«Всеми» оказались Уитни и Тесс. Остальные репортеры и экс-репортеры поспешили вернуться к работе, в отличие от Фини, который отключил телефон, а Уитни позвонила в офис и сказала, что у нее полетел поршень.
— Вот что я тебе скажу, — обратился Фини к Тесс, когда третья порция «Роллинг Рок» уже подходила к концу. Уитни стояла у стойки, пытаясь заставить повара Спайка приготовить сандвич без гриля и без жареного. — Он выбрал не ту поэму Хаусмена. Джонатана нельзя было так просто вытащить с поля, какой бы скоротечной ни была слава.
— А что бы выбрал ты?
— «Теренций, глупо холить плешь!»
— Слушай, я не занимаюсь исследованием творчества Хаусмена, так что мог бы и повежливее.
— Это название. «Теренций, глупо холить плешь!»[2] Эта вещь должна была войти в цикл «Поэмы Теренса Хирсеся». Там о парне, который ест и пьет до беспамятства.
— Что-то не похоже на Джонатана. Он ел, он пил, но только в качестве топлива. Он не стремился притупить чувства.
— Как там было…
— Уже лучше, но все равно не верю.
Фини воспринял это как призыв к действию. Он встал, поставив ногу на потрескавшийся винил сиденья и прижав к груди правую руку. Он был похож на Вашингтона во время поездки по Делавэру. Но когда он начал читать неожиданно чистым голосом, все головы повернулись к нему.

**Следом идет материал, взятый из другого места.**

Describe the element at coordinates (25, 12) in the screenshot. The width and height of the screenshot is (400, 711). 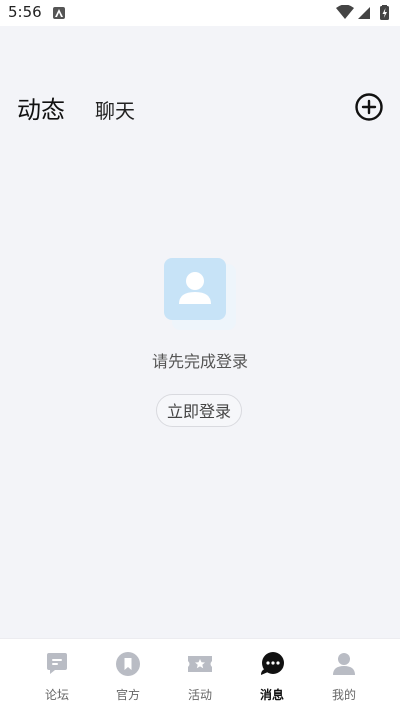
I see `status-time: 5:56` at that location.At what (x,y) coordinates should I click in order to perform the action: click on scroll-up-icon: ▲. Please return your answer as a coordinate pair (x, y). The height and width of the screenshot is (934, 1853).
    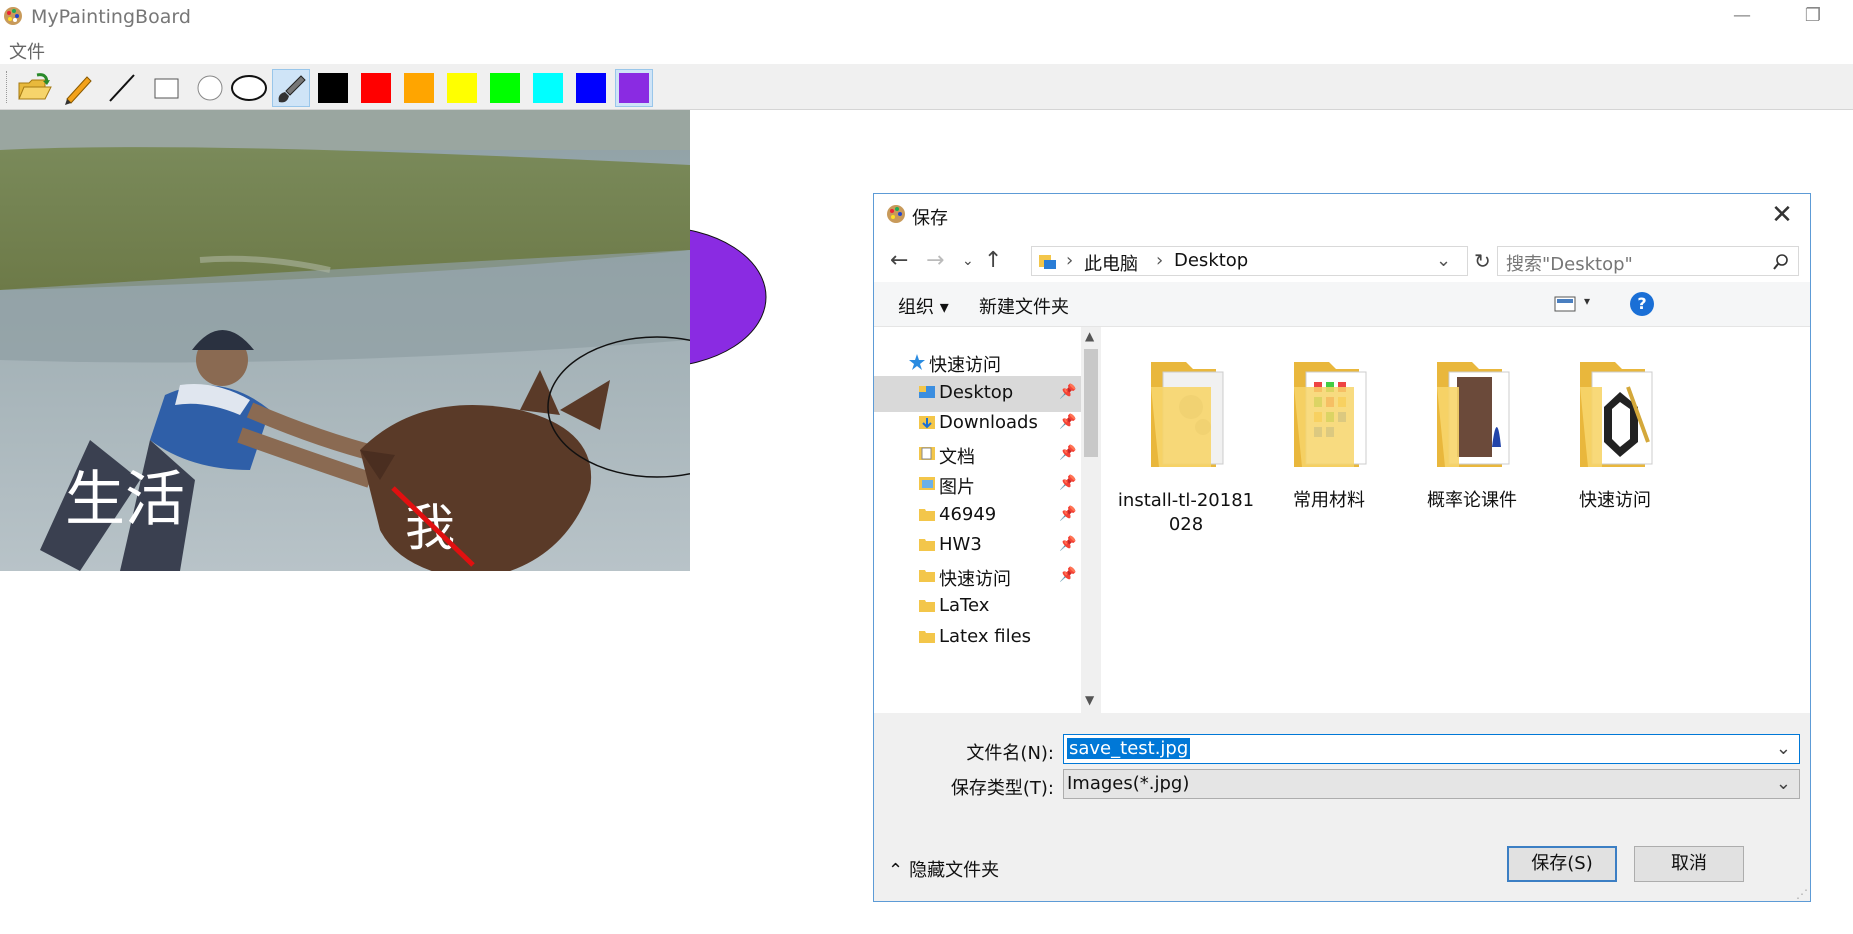
    Looking at the image, I should click on (1090, 336).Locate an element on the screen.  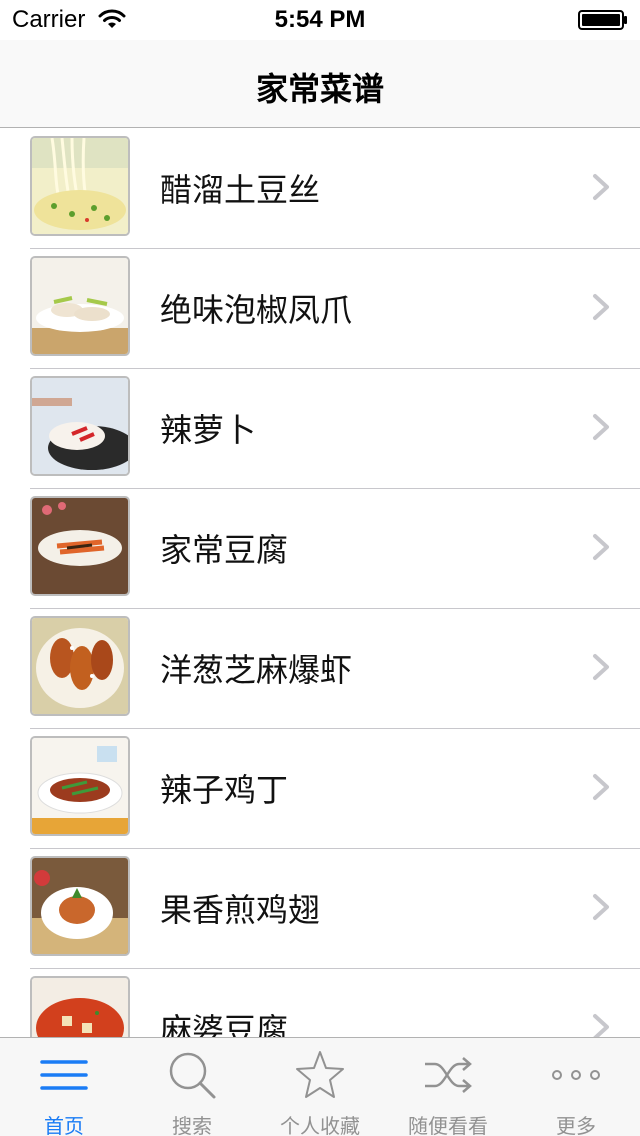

Стихи легли на ирландскую ритмику — отец Тесс начинал говорить точно так же, когда расправлялся с половиной упаковки пива «Карлинг Блэк Лейбл».
Он поклонился и сел на место. Таким Тесс его еще никогда не видела. Редакторы, которых он терроризировал, разодрали бы его на части, распознай они меланхоличного поэта под маской бирюка.
— Как ты умудрился столько выучить наизусть?
— «Ирландия, сошедшая с ума, меня низвергла в стихотворство».[3]
— Это Оден, на смерть Йейтса.
— Бинго! — Фини пожал ей руку.
Появилась Уитни с огромным сандвичем, набитым ломтиками холодного мяса, сыра, латуком и специями.
— О, здорово, у нас тут конвенция специалистов по классической английской литературе. Как вам понравится, если я начну трещать по-японски — это была моя профилирующая дисциплина?
Она сняла верхнюю часть сандвича и начала вылавливать длинными пальцами начинку, слизывая майонез со своего французского маникюра.
— Уитни, это вульгарно, — одернул ее Фини.
— Я что, оскорбляю кого-то здесь, у Спайка? Сандвичи только так и можно есть. Хлеб — это просто буфер, то, что встает между тобой и мясом. Что-то вроде предисловия и сносок. На самом деле, без него вполне можно обойтись. Это ничто. Это nada.
— Ничего, — повторила Тесс. — Nada.
— Nada, nada, nada — пробубнил Фини и расхохотался. — Вот старик, вот шельмец…
Тесс поняла, что он уже сильно пьян.
— Хемингуэй, — сказала Уитни. — «Там, где светло и чисто». Я тоже так умею, видите.
Тесс вскочила с места, схватила со стола ключи от машины Фини и бросила их Спайку.
— Слушай, пусть кто-нибудь отвезет их домой, когда они тут закончат, ладно?
Она повернулась к удивленным собутыльникам:
— Вы оба слишком сильно набрались, чтобы садиться за руль. Просто скажите Спайку, что вы закончили, и он даст вам водителя. И пусть он запишет все на мой счет.
Еще один способ сказать, что все за счет заведения. Спайк никогда не брал денег с Тесс.
— А ты? — спросила Уитни. — Разве ты достаточно трезва, чтобы сесть за руль?
— Как это ни прискорбно, да. Трезвее некуда.
Она мчалась в своей «тойоте» по извилистой Фрэнклин-роуд, игнорируя все желтые светофоры и пару красных. Уже дома, перепрыгивая через две ступеньки, она думала, что меньше недели назад то же самое делал здесь Джонатан, когда стоял на пороге своего открытия. Теперь она могла понять, что он испытывал.
Она включила компьютер. Дискета Абрамовича оставалась в дисководе. Тесс снова увидела заставку с «nada» в начале и в конце документа. Но ведь она не залезала в середину этого длинного манускрипта. Вот он, путь наименьшего сопротивления. Она ввела в строку поиска слово, которое точно должно быть в любом документе, без которого не обходится ни один текст.